Correct Answer & Explanation

. Radial artery, retracted radially


Explanation

In the distal Henry approach, the radial artery lies medial to the brachioradialis. It must be carefully mobilized and retracted radially, along with the brachioradialis tendon, to expose the pronator quadratus and distal radius.

Question 118

Topic: Surgical Anatomy & Approaches

A surgeon elects to use the dorsal Thompson approach for open reduction and internal fixation of a proximal third radial shaft fracture. This approach utilizes an internervous plane between which two muscles?

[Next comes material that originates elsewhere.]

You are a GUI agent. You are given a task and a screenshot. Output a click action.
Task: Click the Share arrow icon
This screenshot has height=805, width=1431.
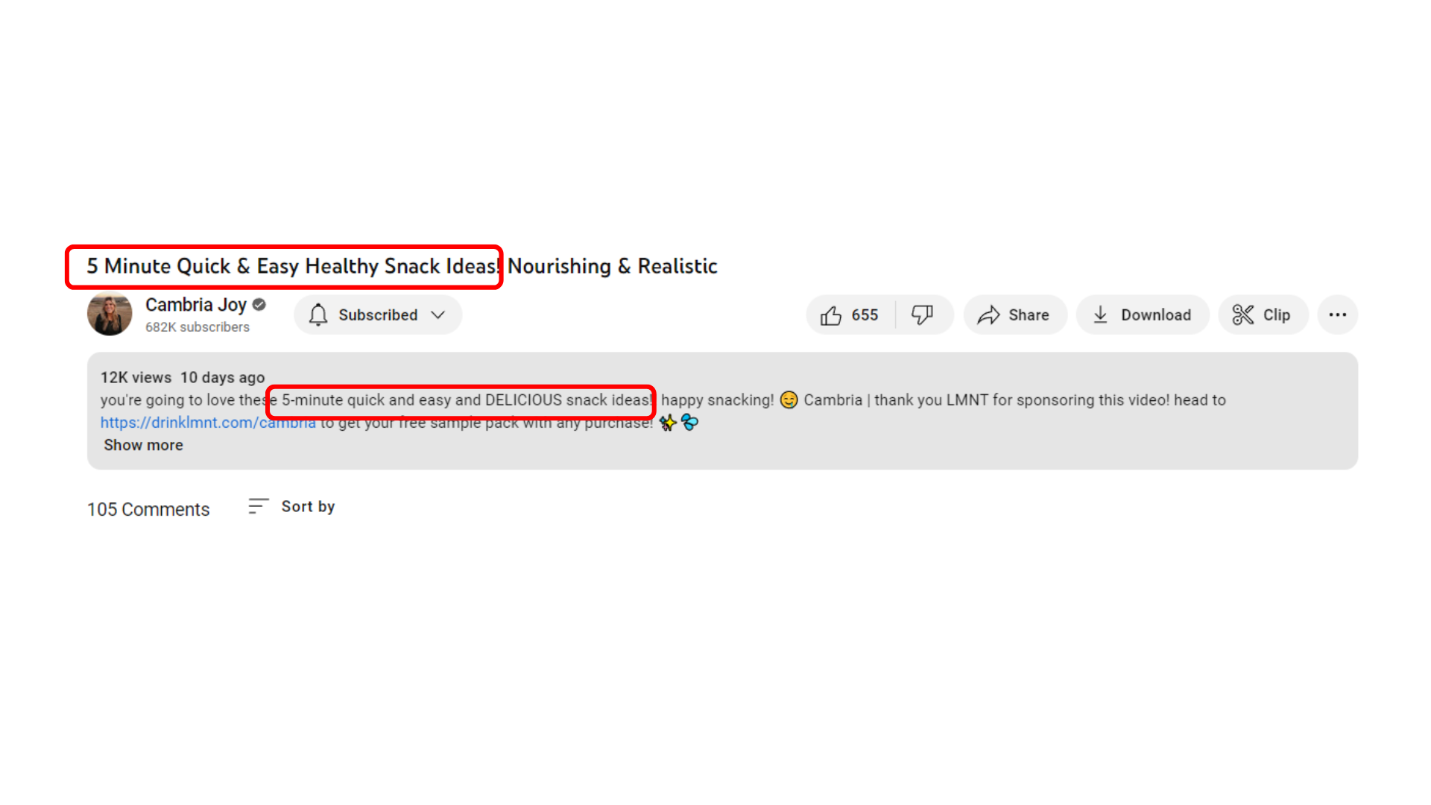coord(988,315)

. Extensor carpi radialis brevis and Extensor digitorum communis
. Brachioradialis and Pronator teres
. Extensor carpi ulnaris and Flexor carpi ulnaris
. Extensor digitorum communis and Extensor carpi ulnaris
. Flexor carpi radialis and Palmaris longus

Correct Answer & Explanation

. Extensor carpi radialis brevis and Extensor digitorum communis


Explanation

The Thompson approach utilizes the internervous plane between the extensor carpi radialis brevis (radial nerve) and the extensor digitorum communis (posterior interosseous nerve).

Question 119

Topic: Surgical Anatomy & Approaches

When extending the volar (Henry) approach proximally to address a fracture of the proximal third of the radius, the surgeon must carefully identify and protect a key neural structure. To do so safely, which maneuver is most appropriate?

. Identify the median nerve between the two heads of the pronator teres.
. Supinate the forearm to rotate the posterior interosseous nerve (PIN) laterally away from the surgical field.
. Pronate the forearm to move the posterior interosseous nerve (PIN) medially.
. Release the brachioradialis insertion completely to visualize the superficial radial nerve.
. Elevate the flexor digitorum profundus off the ulna to protect the anterior interosseous nerve.

Correct Answer & Explanation

. Supinate the forearm to rotate the posterior interosseous nerve (PIN) laterally away from the surgical field.


Explanation

When exposing the proximal radius via the Henry approach, the forearm must be supinated. This rotates the radius and moves the supinator muscle and the enclosed posterior interosseous nerve (PIN) laterally, protecting it from injury.

Question 120

Topic: Surgical Anatomy & Approaches

During an anterior (Henry) approach to the proximal radius, the surgeon develops the internervous plane. Between which two muscles is the proximal portion of this plane located?

. Brachioradialis and flexor carpi radialis
. Brachioradialis and pronator teres
. Flexor carpi ulnaris and flexor digitorum superficialis
. Extensor carpi radialis brevis and extensor digitorum communis
. Flexor carpi radialis and palmaris longus

Correct Answer & Explanation

. Brachioradialis and pronator teres


Explanation

The proximal internervous plane for the Henry approach lies between the brachioradialis (innervated by the radial nerve) and the pronator teres (innervated by the median nerve). Distally, the plane transitions between the brachioradialis and the flexor carpi radialis.